According to The Editor's Weblog The latest figures from the UK Audit Bureau of Circulation show that every British regional paper, both morning and evening, lost paying readers in the second half of 2005.
Reports that the The Newspaper Society, sees some light in the dark numbers and claims that "websites, niche magazines and broadcast platforms, ‘Lite’ editions for commuters, podcasts, mobile phones and e-editions are all allowing people to access news and entertainment on the move, and are proving increasingly popular for regional press consumers.
We saw this month that people in the UK spend more time on-line than watching television.
This tells us that the tipping point is here and now.
The content manager at Northcliffe Electronic Publishing, Robert Hardie, said, "Readers who were previously disenfranchised for geographical or logistical reasons from buying their local paper can now access it online, and both the age and social demographics are different for the online audience than they are for the traditional newspaper-buying one.”
Communications director of the Society, Lynne Anderson feels that "Measuring circulation alone clearly no longer gives an accurate picture of a regional centre’s reach . The challenge is to develop a national method of multi-media audience measurement which provides more meaningful figures for advertisers and agencies." This suggests that PR media planners and the PR Evaluationsist have a problem. Apparently evaluation reach numbers are now suspect! Circulation is not king. The engaged readers is more powerful and more committed. An engaged reader not going to believe a BuzzAgent? The person who is intruding and getting in the way of what 'I' want to find out'. In the networked community, this is a receipt for market oblivion.
The Big Gorilla announcement that News International is working hard at developing its on-line presence is really important. It says that on-line is now top priority for PR. According to The Economist, Murdock's News Corporation spent more than a billion dollars buying barely profitable internet companies. He did not do this for nothing.
“The debate is one of the side-effects of the digital revolution in which the dinosaurs must adapt or die. As one of the biggest beasts, ITV has already swallowed up a new competitor, the Friends Reunited website,” commented Jennifer Cunningham in the Herald noted this week.

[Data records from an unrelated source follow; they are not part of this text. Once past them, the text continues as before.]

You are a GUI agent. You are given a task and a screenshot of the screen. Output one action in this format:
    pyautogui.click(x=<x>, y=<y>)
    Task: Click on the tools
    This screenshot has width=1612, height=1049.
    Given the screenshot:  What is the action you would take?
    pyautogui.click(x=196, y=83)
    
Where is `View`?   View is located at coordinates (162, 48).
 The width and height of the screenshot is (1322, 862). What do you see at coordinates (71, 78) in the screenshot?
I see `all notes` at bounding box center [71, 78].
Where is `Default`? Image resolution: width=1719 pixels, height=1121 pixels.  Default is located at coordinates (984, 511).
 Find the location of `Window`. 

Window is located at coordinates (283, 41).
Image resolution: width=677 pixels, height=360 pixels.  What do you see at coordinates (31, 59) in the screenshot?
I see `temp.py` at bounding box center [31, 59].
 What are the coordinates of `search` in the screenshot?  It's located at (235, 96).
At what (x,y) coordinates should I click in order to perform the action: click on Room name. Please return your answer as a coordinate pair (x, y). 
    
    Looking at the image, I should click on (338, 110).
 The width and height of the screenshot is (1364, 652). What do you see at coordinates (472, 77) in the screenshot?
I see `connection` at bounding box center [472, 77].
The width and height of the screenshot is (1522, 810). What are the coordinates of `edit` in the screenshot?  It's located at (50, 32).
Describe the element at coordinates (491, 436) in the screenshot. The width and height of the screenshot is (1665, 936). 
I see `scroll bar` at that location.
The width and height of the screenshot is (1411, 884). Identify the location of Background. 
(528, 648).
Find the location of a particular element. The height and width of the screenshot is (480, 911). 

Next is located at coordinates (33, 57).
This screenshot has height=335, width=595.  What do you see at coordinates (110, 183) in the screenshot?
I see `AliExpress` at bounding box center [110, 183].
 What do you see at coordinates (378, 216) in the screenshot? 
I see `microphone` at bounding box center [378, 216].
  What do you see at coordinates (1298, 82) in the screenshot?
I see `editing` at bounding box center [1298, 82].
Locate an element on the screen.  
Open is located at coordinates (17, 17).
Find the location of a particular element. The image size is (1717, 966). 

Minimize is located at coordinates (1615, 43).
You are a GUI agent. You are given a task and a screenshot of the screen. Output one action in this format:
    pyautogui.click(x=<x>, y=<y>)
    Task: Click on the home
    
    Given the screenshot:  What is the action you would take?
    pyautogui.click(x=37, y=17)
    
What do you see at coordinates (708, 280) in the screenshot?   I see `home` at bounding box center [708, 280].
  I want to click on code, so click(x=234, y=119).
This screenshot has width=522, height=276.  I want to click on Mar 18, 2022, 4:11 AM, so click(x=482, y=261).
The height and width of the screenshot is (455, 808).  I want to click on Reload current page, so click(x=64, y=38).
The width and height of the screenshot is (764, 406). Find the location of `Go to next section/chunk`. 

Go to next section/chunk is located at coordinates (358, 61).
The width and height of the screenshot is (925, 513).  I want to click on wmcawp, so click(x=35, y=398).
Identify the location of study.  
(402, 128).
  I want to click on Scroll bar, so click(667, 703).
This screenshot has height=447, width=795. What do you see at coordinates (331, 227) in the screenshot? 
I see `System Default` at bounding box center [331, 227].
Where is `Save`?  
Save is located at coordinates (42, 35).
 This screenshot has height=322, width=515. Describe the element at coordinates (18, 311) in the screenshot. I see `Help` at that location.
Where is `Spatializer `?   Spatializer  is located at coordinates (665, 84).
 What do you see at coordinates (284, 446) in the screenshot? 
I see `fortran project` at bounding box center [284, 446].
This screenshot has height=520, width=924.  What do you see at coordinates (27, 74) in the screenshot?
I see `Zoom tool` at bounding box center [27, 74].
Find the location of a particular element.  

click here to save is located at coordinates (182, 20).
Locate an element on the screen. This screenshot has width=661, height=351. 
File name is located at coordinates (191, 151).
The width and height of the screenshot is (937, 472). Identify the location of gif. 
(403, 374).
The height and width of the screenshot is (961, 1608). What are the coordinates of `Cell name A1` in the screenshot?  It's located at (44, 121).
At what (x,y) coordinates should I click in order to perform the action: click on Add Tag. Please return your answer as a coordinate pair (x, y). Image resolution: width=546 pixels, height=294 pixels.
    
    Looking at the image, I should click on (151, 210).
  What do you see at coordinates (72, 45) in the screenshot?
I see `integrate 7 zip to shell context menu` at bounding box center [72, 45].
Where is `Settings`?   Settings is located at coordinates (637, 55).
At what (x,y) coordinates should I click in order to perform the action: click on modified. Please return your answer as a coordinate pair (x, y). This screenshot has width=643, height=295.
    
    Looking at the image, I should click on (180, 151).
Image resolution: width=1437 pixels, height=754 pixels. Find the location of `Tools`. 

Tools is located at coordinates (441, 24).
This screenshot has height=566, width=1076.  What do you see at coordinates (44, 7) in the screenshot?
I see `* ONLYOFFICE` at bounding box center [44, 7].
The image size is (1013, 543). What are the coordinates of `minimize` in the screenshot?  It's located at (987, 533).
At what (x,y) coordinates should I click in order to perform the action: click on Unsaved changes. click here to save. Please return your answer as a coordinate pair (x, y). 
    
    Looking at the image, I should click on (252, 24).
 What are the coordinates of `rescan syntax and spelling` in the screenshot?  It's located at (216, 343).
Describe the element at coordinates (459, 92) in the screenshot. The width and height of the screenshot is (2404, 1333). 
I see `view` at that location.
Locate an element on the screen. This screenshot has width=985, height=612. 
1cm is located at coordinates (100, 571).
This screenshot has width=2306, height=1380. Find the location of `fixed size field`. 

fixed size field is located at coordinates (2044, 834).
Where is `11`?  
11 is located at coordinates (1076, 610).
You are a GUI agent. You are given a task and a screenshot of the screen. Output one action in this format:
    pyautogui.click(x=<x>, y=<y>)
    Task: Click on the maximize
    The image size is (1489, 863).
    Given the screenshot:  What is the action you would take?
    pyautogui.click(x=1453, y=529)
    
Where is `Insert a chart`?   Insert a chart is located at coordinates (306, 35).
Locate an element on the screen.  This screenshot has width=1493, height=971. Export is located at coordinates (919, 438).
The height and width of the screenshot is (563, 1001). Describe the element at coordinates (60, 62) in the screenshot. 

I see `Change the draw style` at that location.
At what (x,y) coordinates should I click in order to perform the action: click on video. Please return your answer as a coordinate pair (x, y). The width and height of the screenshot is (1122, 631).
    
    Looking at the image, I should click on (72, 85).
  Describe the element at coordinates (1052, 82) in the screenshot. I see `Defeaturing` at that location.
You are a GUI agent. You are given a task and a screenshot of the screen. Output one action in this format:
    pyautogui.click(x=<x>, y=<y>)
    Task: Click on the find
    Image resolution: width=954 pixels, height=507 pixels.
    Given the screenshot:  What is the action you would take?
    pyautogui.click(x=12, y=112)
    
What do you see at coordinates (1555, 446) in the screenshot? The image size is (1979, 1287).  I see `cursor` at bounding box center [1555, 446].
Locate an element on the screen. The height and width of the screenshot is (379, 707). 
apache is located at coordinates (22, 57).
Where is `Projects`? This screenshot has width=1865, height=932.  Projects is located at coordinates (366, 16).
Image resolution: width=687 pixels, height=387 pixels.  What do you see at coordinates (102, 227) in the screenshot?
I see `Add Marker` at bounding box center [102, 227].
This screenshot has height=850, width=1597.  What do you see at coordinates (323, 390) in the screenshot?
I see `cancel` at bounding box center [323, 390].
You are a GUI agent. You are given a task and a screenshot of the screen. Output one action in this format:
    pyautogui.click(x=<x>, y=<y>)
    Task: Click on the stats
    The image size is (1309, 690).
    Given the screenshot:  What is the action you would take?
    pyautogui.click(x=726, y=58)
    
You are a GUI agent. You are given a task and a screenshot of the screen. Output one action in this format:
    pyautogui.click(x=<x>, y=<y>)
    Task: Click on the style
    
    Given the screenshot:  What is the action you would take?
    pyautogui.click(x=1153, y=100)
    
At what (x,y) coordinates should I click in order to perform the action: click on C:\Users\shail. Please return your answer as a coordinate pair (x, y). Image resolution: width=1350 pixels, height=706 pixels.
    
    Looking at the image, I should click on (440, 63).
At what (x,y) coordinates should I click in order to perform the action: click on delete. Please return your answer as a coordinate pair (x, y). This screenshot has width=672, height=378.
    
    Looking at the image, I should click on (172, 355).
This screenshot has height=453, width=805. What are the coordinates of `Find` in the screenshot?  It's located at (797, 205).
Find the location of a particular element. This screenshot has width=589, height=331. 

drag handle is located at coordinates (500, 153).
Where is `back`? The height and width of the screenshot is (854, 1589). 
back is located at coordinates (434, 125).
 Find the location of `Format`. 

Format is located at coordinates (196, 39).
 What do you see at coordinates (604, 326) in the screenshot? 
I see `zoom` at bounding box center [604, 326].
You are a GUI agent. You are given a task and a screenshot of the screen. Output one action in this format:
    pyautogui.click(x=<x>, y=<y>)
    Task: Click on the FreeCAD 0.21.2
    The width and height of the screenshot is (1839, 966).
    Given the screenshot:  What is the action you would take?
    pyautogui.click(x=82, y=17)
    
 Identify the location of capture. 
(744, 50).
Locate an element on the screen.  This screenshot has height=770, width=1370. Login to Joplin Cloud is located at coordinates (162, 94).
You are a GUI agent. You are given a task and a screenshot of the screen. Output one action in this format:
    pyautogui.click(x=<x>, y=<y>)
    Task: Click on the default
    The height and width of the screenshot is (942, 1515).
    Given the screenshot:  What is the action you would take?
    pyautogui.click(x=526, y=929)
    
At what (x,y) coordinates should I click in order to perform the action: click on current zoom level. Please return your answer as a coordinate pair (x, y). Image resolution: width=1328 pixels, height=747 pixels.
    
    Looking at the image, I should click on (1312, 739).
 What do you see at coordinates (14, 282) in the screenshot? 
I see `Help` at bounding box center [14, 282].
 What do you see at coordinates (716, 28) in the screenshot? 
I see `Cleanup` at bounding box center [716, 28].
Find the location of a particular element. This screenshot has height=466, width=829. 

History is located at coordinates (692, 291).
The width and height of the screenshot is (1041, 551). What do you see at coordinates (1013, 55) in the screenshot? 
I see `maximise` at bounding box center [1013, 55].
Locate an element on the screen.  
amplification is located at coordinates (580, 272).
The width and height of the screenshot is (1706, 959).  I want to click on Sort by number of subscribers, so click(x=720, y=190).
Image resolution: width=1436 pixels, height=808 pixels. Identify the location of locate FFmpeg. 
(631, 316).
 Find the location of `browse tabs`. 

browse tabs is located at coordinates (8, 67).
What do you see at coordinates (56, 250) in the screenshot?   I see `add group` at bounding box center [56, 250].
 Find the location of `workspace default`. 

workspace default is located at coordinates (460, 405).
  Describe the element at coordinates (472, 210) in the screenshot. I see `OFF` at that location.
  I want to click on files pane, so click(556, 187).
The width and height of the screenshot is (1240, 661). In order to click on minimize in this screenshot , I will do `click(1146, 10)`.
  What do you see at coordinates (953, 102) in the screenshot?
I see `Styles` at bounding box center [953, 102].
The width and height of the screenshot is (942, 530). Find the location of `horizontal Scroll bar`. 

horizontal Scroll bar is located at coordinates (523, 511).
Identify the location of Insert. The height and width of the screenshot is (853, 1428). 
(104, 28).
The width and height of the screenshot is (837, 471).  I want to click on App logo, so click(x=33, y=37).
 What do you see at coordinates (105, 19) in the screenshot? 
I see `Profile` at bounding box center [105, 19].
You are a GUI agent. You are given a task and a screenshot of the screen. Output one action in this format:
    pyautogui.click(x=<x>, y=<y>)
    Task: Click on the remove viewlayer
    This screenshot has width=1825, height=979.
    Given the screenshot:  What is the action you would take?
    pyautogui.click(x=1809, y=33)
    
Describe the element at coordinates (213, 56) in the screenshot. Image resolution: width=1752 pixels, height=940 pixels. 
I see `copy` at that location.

The BBC which is no slouch when it comes to bridging the gap between traditional and on-line media, has signed up Dan Gillmore to explain the development of citizen media.
Georgina Harvey, managing director of Trinity Mirror's regional titles, said: "Trinity Mirror is rapidly becoming a multi-platform publisher.
This on-line presence must now open up new PR jobs to assist in influencing the changing face of PR with all these new communications channels opening up so fast. Press relations is no longer enough.
The future of Public Relations is no longer in print. In fact, it is no longer about narrow definitions of stakeholders or publics, such approaches need robust methodologies to succeed and PR has to work at a more profound level.
This new world is much more to do with social frames and understanding the nature of organisations. It needs these tools to help us use the language, content in context and appropriate communication channels. The 'long conversation (durring which the organisation may sell something) is now critical to relationship creation, building and management. The power curve militates against artificial WOM. People just don't believe plugs, spin, advertising and all the rest of the mantra you hear from the marketing and advertising industry based on OTS.
This brave new cultural world is a different form of PR. It includes the traditional techniques but to make them work needs not just and overlay of digital icing. PR practice now needs digital PR in the DNA of practice.
Hurry up! Hurry up! We don't have all minute.